Book Review: The Light Behind the Window by Lucinda Riley

The Present
Emilie de la Martinieres has always fought against her aristocratic background, but after the death of her glamorous, distant mother, she finds herself alone in the world and sole inheritor of her grand childhood home in the South of France. An old notebook of poems leads her in search of the mysterious and beautiful Sophia, whose tragic love affair changed the course of her family history. As Emilie unravels the story, she too embarks on her own journey of discovery, realising that the chateau may provide clues to her own difficult past and finally unlock the future.
The Past
London 1943. A young office clerk, Constance Carruthers is drafted in the SOE, arriving in occupied Paris during the climax of the conflict.

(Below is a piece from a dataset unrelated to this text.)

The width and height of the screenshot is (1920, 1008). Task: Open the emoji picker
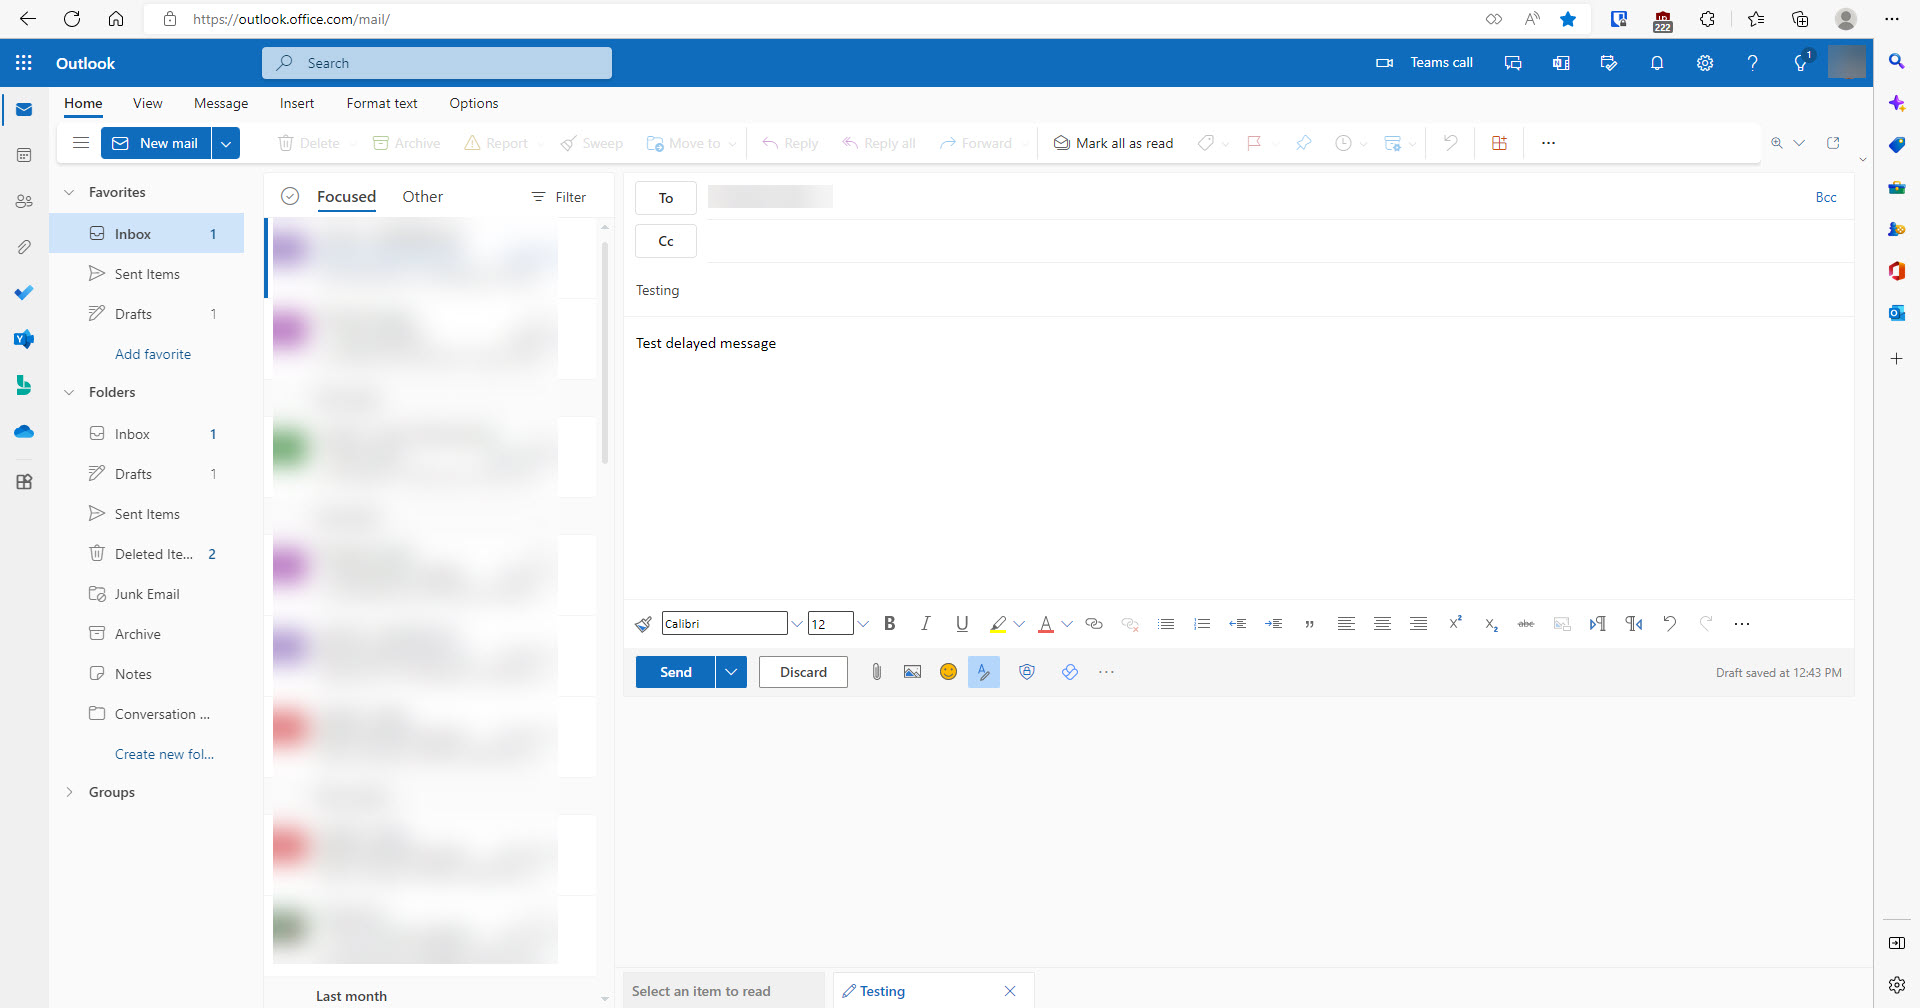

Separated from her contact in her very first hours in France, she stumbles in to the heart of a wealthy family who are caught up in a deadly game of secrets and lies. Forced to surrender her identity and all ties to her homeland and her beloved husband, Constance finds herself drawn into a complex web of deception, the repercussions of which will affect generations to come. 
I have read and enjoyed all of Lucinda Riley's books but in my opinion The Light Behind the Window is by far her best.
At 529 pages, it is quite a lengthy read but I flew through it. I was entertained and captivated by the story from the very beginning, right until the final page.
I had become so interested in the characters that I really did not want their story to end.
The story is split between the present and the past  but the two are expertly woven  together. Constance Carruthers is an office clerk in 1943, her husband Lawrence is missing in action so when she is called to serve her country by travelling to Paris, she almost has nothing to lose. However, Connie's mission does not go to plan and instead she becomes embroiled in the lives of the aristocratic de la Martinieres family. They offer her refuge in Paris but they also change the course of her and her family's lives forever.
Meanwhile in the present day, Emilie de la Martinieres has just lost her mother. She was a very distant figure in her life and so Emilie is left confused about her feelings over her death. Emilie's life is about to change too as she is the sole heir of the Martiniere's fortune and estate. She has always fought against her background but now she has to face up to her family's tremendous history and decide how and if she will preserve it for the future. Emilie meets Sebastian at this time and he is eager to help her organise the estate. Can she  trust him, is it finally time to allow someone in to her life to love her properly?
I don't think I will be able to do this book justice in my review. I found both stories so interesting and I loved the way in which they gradually came together and interlinked. I enjoyed the past and the present aspects of the book equally. Emilie's story reminded me a little of My Cousin Rachel by Daphne du Maurier. She has to question everything and everyone around her as it is not just herself that she has to protect but also her family's legacy.
The past aspect of the book was brilliant, Lucinda Riley explored and captured war time Paris and I think she showed just how far people were prepared to go in order to protect their country. I think a lot of books that discuss the war focus on those fighting at the front line but The Light Behind the Window highlights the many men and women who risked everything for little or no recognition.
Lucinda Riley has written a fabulous book. Her stories are always captivating and intricate with characters that you come to know and believe in. I highly recommend The Light Behind the Window but make sure that you have some spare time as you will not want to stop reading once you have begun.

Dot Scribbles Rating: 5/5

Many thanks to Pan Macmillan for sending me a copy of the book to review.



1 comment:

jessicabookworm said...

I've heard quite a lot of good things about this book. Sounds like something I would enjoy. I popped it on my ever growing list!